Page excerpt:

In 1946, Hiltermann married the brother of her friend from Ravensbrück, Captain Pierre Souloumiac of the French Merchant Marine. The couple had three children: Anne-Geneviève, Irène and Alain Souloumiac. Pierre Souloumiac died on 3 February 1956. Hiltermann-Souloumiac published stories for children. She also became the correspondent in France for the Haagse Post, a Dutch weekly owned by her brother, G.B.J. Hiltermann. She was elected to the city council of Longjumeau. She also organized the Festival of Freedom in Balizy on the square where the chapel of a Commandry of the Knights Templar used to stand.

Hiltermann and her friends from Ravensbrück often gathered at her home. During one of their long discussions about the Algerian War of Independence, the women invented the new concept of "clochardisation" to describe the terrible marginalization that affects a large part of humanity. They sympathized with the Algerians who were fighting for their freedom.

Required action: Continue the passage about Hiltermann from its last sentence. You won't need the records.

Dataset records:
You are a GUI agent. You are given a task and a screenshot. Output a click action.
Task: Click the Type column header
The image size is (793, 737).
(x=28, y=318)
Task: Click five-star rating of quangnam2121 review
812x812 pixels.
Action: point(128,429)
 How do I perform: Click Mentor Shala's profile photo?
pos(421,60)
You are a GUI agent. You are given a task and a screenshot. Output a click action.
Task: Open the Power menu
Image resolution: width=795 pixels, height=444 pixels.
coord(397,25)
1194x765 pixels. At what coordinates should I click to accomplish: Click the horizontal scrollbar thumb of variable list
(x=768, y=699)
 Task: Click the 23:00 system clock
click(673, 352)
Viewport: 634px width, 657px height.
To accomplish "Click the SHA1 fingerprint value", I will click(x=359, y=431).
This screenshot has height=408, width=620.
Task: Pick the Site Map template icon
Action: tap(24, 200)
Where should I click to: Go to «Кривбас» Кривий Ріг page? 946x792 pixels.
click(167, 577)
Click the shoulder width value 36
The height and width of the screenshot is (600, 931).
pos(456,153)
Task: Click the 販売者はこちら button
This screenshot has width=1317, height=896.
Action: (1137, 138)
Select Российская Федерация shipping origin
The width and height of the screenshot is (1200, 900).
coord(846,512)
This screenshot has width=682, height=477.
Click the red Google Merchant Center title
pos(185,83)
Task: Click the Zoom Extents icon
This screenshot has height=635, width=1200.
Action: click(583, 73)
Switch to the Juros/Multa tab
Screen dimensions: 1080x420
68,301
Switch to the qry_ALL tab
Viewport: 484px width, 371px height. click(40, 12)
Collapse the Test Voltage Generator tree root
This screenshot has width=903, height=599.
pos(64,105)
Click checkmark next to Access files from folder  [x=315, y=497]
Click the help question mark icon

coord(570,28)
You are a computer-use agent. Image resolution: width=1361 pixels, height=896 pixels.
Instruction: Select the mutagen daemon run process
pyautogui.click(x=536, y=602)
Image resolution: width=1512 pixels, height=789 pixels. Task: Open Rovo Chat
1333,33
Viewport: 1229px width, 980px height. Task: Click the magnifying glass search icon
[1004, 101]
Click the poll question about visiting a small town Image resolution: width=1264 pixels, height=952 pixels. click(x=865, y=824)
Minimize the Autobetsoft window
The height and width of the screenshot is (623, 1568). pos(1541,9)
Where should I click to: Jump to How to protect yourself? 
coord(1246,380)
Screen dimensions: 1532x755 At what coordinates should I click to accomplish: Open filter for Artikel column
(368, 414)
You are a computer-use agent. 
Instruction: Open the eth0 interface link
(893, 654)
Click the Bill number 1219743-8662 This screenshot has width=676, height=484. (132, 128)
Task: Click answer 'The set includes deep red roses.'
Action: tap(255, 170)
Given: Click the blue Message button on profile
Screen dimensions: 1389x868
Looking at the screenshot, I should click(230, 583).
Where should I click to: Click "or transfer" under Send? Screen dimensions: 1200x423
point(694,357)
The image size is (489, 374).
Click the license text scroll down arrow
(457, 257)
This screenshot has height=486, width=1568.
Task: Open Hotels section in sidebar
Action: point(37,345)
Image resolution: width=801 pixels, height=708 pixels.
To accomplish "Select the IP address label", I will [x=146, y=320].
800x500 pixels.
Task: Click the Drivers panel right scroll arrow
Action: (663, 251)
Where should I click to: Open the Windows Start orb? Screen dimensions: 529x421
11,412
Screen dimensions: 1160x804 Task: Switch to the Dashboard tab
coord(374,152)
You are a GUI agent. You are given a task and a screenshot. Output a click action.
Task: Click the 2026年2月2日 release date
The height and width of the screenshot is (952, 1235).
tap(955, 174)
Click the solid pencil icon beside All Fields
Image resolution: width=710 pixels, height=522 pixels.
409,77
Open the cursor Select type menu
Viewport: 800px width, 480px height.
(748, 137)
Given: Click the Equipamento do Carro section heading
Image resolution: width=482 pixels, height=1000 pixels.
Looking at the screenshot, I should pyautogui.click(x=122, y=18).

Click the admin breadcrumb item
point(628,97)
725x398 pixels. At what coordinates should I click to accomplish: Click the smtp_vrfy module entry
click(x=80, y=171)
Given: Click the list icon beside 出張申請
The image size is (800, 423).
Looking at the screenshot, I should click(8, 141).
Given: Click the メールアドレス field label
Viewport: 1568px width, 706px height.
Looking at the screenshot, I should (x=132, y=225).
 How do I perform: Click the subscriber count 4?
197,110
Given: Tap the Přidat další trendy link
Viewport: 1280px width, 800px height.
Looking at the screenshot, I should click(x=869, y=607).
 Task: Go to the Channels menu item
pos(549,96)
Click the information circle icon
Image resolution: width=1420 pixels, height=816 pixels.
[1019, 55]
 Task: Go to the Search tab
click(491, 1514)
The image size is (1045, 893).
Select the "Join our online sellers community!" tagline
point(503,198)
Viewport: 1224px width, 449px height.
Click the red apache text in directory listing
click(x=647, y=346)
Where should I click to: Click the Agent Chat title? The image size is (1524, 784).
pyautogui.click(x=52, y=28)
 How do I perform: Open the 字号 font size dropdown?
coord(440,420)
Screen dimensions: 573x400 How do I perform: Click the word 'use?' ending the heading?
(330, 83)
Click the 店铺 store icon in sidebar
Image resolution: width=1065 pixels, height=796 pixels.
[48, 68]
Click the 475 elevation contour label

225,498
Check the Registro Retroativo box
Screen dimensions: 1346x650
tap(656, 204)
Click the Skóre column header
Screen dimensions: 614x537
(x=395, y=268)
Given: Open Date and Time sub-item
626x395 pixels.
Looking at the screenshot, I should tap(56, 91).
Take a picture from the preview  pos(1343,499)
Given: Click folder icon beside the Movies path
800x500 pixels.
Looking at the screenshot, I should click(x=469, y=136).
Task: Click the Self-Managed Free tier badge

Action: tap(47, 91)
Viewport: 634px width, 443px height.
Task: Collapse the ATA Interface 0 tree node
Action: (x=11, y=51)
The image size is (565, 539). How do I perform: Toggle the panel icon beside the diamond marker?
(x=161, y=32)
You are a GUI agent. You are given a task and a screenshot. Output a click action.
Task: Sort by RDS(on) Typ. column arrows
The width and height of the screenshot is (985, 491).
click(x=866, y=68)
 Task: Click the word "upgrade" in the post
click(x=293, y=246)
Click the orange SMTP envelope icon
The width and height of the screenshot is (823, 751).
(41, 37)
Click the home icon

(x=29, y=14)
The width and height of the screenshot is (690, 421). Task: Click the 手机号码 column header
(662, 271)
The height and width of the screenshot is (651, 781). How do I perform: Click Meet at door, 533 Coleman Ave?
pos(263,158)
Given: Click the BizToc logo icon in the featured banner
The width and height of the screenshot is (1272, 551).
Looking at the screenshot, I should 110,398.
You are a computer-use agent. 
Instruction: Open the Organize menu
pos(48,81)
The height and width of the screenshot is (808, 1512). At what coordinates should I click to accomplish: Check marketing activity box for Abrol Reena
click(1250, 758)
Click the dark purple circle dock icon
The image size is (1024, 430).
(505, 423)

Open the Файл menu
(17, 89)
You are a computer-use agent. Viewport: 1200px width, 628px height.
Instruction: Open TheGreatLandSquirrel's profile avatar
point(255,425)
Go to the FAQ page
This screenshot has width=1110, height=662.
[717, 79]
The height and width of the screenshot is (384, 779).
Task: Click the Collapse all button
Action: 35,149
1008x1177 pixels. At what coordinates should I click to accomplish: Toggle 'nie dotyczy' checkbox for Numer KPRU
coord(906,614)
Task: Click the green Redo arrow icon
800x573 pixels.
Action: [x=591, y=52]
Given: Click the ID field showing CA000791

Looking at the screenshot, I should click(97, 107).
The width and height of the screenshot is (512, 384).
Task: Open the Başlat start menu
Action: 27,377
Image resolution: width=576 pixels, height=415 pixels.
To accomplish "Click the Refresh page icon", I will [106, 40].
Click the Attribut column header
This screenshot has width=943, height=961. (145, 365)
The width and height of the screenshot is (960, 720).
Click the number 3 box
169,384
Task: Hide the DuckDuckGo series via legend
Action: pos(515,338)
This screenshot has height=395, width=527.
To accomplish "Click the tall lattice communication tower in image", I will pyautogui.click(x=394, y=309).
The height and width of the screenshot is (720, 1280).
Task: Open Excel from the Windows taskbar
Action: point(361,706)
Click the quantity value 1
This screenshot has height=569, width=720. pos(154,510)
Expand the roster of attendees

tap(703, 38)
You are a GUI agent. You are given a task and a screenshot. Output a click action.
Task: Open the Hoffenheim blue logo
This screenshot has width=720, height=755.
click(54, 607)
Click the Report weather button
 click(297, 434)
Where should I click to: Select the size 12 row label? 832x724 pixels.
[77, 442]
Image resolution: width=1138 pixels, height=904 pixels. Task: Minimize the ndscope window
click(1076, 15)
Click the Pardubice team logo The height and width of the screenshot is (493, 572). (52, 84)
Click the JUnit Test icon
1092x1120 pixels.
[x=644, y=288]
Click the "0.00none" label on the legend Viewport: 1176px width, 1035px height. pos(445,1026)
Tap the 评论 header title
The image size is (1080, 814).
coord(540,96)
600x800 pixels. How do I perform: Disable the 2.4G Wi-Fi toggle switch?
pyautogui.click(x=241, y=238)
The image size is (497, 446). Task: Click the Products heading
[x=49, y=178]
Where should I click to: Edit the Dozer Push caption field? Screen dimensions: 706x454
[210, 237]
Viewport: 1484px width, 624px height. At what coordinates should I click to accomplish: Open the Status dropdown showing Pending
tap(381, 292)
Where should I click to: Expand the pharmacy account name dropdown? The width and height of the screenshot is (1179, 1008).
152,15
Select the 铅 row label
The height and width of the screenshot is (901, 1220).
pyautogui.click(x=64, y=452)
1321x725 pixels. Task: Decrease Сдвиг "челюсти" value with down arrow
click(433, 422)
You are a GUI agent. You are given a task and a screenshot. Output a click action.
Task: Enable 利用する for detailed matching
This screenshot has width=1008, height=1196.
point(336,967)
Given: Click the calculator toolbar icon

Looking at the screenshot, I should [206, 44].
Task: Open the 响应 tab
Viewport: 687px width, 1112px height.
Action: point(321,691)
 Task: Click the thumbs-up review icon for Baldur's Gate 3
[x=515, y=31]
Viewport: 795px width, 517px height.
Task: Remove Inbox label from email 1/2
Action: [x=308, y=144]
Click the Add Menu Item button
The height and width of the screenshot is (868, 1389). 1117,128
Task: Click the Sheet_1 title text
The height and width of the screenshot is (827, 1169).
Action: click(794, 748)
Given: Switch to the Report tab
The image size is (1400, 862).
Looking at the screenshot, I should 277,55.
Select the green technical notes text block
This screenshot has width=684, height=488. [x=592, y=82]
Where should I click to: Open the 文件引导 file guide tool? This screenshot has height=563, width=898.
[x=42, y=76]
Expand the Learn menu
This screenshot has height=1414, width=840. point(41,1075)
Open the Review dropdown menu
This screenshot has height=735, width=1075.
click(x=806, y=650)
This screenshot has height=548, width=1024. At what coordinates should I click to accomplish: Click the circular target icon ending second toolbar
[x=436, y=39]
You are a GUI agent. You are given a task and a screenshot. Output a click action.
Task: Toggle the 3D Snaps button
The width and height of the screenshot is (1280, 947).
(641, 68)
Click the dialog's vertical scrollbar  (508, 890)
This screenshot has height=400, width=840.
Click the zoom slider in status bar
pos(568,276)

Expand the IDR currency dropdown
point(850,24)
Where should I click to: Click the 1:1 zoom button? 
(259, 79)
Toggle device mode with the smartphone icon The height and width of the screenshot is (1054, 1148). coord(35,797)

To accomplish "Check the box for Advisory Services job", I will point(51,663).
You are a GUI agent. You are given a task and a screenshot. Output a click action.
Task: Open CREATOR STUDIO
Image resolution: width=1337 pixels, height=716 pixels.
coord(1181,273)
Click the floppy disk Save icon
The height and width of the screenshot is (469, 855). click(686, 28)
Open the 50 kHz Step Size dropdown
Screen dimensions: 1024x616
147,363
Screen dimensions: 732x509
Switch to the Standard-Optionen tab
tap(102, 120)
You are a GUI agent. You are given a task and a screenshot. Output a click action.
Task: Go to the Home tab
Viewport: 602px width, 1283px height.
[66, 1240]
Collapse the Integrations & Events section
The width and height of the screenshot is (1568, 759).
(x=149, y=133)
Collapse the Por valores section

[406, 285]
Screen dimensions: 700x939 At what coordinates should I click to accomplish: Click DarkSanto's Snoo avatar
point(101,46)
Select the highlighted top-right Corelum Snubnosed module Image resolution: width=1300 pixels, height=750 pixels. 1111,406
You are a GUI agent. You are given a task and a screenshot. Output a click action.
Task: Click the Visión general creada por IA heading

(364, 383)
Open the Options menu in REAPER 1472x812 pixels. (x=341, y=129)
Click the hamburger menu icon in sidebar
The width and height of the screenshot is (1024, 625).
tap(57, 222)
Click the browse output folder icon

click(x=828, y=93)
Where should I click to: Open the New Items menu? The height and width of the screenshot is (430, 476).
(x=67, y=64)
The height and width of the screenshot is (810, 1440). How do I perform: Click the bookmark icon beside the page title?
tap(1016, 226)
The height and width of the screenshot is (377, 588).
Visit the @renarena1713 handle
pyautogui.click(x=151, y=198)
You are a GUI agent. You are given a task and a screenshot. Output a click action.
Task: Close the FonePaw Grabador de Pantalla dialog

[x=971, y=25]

Answer section:
==China==
In 1960 Hiltermann-Souloumiac married a Dutch diplomat, Baron Albrecht van Aerssen. The couple moved to Hong Kong shortly after their marriage when van Aerssen was named Dutch Consul General there. In 1963 Hiltermann-Souloumiac started a school for the children of the small French colony in Hong Kong. The school occupied three rooms belonging to the Alliance Francaise in the Hang Seng Bank Building on Des Voeux Road. Most of the volunteer teachers came from the French consulate located in the same building. Commandant Houël, the Military Attaché, handled mathematics. The Reverend-Père Chagny taught literature. Pierre-Jean Rémy was the first history teacher. The school also offered correspondence courses through the CNTE in Vanves. Today 1,200 students study at the Lycée Victor Segalen Hong Kong, which became Asia's largest French high school.

Hiltermann-Souloumiac was a strong supporter of French recognition of Communist China. In 1963 her resistance connections allowed her to take part in discussions regarding the first French diplomats to be assigned to China and ways to end the Vietnam War. That same year, she developed a friendship with Nien Cheng, who represented the Shell Oil Company in China. The Red Guards brutalized Cheng's daughter Meiping to force her – unsuccessfully – to denounce her mother. In 1967 Hiltermann-Souloumiac petitioned Mao Zedong to release Cheng from prison. In the 1980s, after Cheng had immigrated to Canada and subsequently the US, Hiltermann-Souloumiac encouraged her to write about her experiences, which she said reminded her of her own experiences in Ravensbrück. Cheng published Life and Death in Shanghai in 1987.

==Latter years==
In 1964 Hiltermann-Souloumiac divorced van Aerssen and moved back to France with her children. She embarked on a course of Chinese studies at Jussieu after educational reforms provoked by the events of 1968. She moved to Désaignes in the Ardèche in 1981 and died there in 2001.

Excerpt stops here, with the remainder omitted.